What to do | When you reach the line with "Image resolution: width=1366" in the data below, begin printing lines exactly, and stop once the line with "Task: Click the Repository sidebar icon" has been printed.

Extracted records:
=== Begin Enclosure ===
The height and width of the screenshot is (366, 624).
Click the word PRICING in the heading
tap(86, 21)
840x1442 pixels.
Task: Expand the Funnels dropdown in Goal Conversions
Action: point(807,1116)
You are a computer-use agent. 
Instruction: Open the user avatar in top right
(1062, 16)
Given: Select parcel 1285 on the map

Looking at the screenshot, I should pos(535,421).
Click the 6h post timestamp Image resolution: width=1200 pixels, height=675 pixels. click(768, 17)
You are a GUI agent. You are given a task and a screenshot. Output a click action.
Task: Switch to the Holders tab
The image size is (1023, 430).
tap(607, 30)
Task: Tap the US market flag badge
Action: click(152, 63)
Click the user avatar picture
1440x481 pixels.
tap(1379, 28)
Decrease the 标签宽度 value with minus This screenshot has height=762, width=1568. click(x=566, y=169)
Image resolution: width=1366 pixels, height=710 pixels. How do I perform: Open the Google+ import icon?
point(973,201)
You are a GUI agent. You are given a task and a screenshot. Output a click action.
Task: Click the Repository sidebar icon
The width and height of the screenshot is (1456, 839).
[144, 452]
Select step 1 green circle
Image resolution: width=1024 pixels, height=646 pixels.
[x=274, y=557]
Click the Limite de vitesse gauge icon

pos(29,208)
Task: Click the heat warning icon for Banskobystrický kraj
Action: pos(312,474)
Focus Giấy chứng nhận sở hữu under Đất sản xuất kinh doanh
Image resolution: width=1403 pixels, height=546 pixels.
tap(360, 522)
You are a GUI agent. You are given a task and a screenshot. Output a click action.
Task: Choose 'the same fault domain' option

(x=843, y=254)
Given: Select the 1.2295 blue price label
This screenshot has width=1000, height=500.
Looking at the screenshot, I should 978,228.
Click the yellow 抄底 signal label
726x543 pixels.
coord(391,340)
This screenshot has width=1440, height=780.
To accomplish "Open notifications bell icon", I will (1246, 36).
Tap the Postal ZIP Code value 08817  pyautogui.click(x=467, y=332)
=== End Enclosure ===
Solution |
Image resolution: width=1366 pixels, height=710 pixels. How do I perform: Open the Google+ import icon?
point(973,201)
You are a GUI agent. You are given a task and a screenshot. Output a click action.
Task: Click the Repository sidebar icon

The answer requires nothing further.